Regeneron, whose headquarters are located in Tarrytown, entered the trial that was being run by the NIH, the INRB and the WHO only at the end of last year, but study investigators found in an unprecedented, multi-drug randomized test among four therapies for the Ebola virus infection that the company’s REGN-EB3 drug worked best. Of those infected with the virus who received REGN-EB3, only about 29 percent died, compared to 49 percent who received ZMapp, the treatment previously considered the most effective for Ebola. The trial was originally expected to last another month and a half.

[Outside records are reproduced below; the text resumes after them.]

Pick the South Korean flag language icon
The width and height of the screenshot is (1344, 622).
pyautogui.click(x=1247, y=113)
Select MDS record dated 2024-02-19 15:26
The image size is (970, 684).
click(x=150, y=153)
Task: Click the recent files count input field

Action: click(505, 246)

This summer, the World Health Organization (WHO) declared the current Ebola outbreak in the DRC a global emergency. The Ebola virus strikes those infected quickly and aggressively, with symptoms of severe internal and external bleeding, organ failure, and carries a high risk of death. Since this outbreak in the DRC began last summer, more than 2,500 people have been infected and nearly 1,700 have been killed, making it the second largest Ebola outbreak in history after a previous one in West Africa in 2014-2015 infected over 28,000 people and claimed the lives of more than 11,000. Violence against health workers administering Ebola drugs has been a particularly troublesome and ongoing issue with this outbreak in the DRC, as the virus has spread in the northeastern part of the country, which is the site of a conflict zone of warring militias.

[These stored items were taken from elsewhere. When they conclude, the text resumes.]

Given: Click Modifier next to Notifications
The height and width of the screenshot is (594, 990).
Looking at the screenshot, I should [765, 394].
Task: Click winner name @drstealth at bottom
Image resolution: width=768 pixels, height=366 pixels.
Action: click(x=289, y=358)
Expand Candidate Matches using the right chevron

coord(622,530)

The WHO’s global emergency gives much needed attention to the outbreak, while the recently concluded clinical trial gives some glimmer of hope. Another drug named mAB114, developed by the U.S. National Institute of Allergy and Infectious Diseases, performed nearly as well as Regeneron’s REGN-EB3, and the two will continue to be made available to anyone infected with the virus in the DRC.
Because of the two drugs’ effectiveness, officials believe more than 90 percent of people will survive if they receive early treatment. Work amongst various organizations and the DRC’s government has proven crucial in this regard.
“We are very proud with the development of the drug and very fortunate to be able to work with local authorities and the medical personnel on the ground in the effort to fight the Ebola virus,” said Dr. Kyratsous. He said the company will continue striving to make REGN-EB3 even more accessible for those who need it.
Also a large contributing factor to REGN-EB3’s success was its swift development. Regeneron began work on the drug in August of 2014, and in what Dr. Kyratsous deemed the company’s fastest progress yet in creating a new treatment, it was finished within about six months. After further studies on it and six months of manufacturing, REGN-EB3 was finished around a year after work on it began.
“We used our rapid response VelociSuite technologies to speed up the drug discovery and development process in order to come up with an investigational therapy as quickly as possible,” Ella Campbell, Senior Manager of Corporate Communications at Regeneron, told River Journal. This meant the combined effort of hundreds of people across various departments at Regeneron to make REGN-EB3 a reality.
While the effectiveness of the drug itself makes REGN-EB3 such an important and valuable discovery, it also offers a couple of other distinct advantages that sets it apart from competing treatments. REGN-EB3 is administered in a single dose, and it doesn’t need frozen like other drugs, which makes it much easier to transport since it doesn’t require refrigerated trucks.
In a press release announcing the clinical trial’s conclusion, Neil Stahl, Ph.D., executive vice president of research and development at Regeneron, commented, “We are moved to know our therapy is helping save the lives of people facing this deadly infectious disease.”